--- START ---

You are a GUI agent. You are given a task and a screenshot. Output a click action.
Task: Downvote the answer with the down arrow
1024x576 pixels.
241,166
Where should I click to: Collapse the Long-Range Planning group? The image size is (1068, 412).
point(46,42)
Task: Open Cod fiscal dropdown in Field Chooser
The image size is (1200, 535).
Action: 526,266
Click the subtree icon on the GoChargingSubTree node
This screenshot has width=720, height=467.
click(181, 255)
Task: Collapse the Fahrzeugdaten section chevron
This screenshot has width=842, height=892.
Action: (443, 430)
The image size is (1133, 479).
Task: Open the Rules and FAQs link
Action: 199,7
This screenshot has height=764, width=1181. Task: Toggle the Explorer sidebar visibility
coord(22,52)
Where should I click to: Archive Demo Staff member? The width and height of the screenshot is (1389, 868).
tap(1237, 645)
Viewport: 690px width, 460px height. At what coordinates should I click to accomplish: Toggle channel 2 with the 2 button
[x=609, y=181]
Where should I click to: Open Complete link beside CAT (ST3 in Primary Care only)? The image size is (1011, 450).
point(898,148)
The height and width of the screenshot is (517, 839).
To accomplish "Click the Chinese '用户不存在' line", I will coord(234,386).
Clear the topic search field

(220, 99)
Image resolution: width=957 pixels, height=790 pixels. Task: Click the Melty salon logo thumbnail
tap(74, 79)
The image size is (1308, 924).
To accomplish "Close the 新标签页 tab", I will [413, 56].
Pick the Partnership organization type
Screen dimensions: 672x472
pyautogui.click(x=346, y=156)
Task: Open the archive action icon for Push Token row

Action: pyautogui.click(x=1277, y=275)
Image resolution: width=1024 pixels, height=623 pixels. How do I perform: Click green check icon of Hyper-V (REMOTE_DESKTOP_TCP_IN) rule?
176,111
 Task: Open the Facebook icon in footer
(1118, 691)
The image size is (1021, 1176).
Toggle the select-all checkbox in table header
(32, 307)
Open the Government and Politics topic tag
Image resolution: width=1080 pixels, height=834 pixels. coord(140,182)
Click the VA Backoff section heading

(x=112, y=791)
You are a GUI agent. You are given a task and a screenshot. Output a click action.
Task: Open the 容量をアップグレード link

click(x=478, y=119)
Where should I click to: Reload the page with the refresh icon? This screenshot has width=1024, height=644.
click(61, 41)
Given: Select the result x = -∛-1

--- END ---

The full listing above should be reproduced exactly.

- _Task output_
You are a GUI agent. You are given a task and a screenshot. Output a click action.
Task: Downvote the answer with the down arrow
1024x576 pixels.
241,166
Where should I click to: Collapse the Long-Range Planning group? The image size is (1068, 412).
point(46,42)
Task: Open Cod fiscal dropdown in Field Chooser
The image size is (1200, 535).
Action: 526,266
Click the subtree icon on the GoChargingSubTree node
This screenshot has width=720, height=467.
click(181, 255)
Task: Collapse the Fahrzeugdaten section chevron
This screenshot has width=842, height=892.
Action: (443, 430)
The image size is (1133, 479).
Task: Open the Rules and FAQs link
Action: 199,7
This screenshot has height=764, width=1181. Task: Toggle the Explorer sidebar visibility
coord(22,52)
Where should I click to: Archive Demo Staff member? The width and height of the screenshot is (1389, 868).
tap(1237, 645)
Viewport: 690px width, 460px height. At what coordinates should I click to accomplish: Toggle channel 2 with the 2 button
[x=609, y=181]
Where should I click to: Open Complete link beside CAT (ST3 in Primary Care only)? The image size is (1011, 450).
point(898,148)
The height and width of the screenshot is (517, 839).
To accomplish "Click the Chinese '用户不存在' line", I will coord(234,386).
Clear the topic search field

(220, 99)
Image resolution: width=957 pixels, height=790 pixels. Task: Click the Melty salon logo thumbnail
tap(74, 79)
The image size is (1308, 924).
To accomplish "Close the 新标签页 tab", I will [413, 56].
Pick the Partnership organization type
Screen dimensions: 672x472
pyautogui.click(x=346, y=156)
Task: Open the archive action icon for Push Token row

Action: pyautogui.click(x=1277, y=275)
Image resolution: width=1024 pixels, height=623 pixels. How do I perform: Click green check icon of Hyper-V (REMOTE_DESKTOP_TCP_IN) rule?
176,111
 Task: Open the Facebook icon in footer
(1118, 691)
The image size is (1021, 1176).
Toggle the select-all checkbox in table header
(32, 307)
Open the Government and Politics topic tag
Image resolution: width=1080 pixels, height=834 pixels. coord(140,182)
Click the VA Backoff section heading

(x=112, y=791)
You are a GUI agent. You are given a task and a screenshot. Output a click action.
Task: Open the 容量をアップグレード link

click(x=478, y=119)
Where should I click to: Reload the page with the refresh icon? This screenshot has width=1024, height=644.
click(61, 41)
Given: Select the result x = -∛-1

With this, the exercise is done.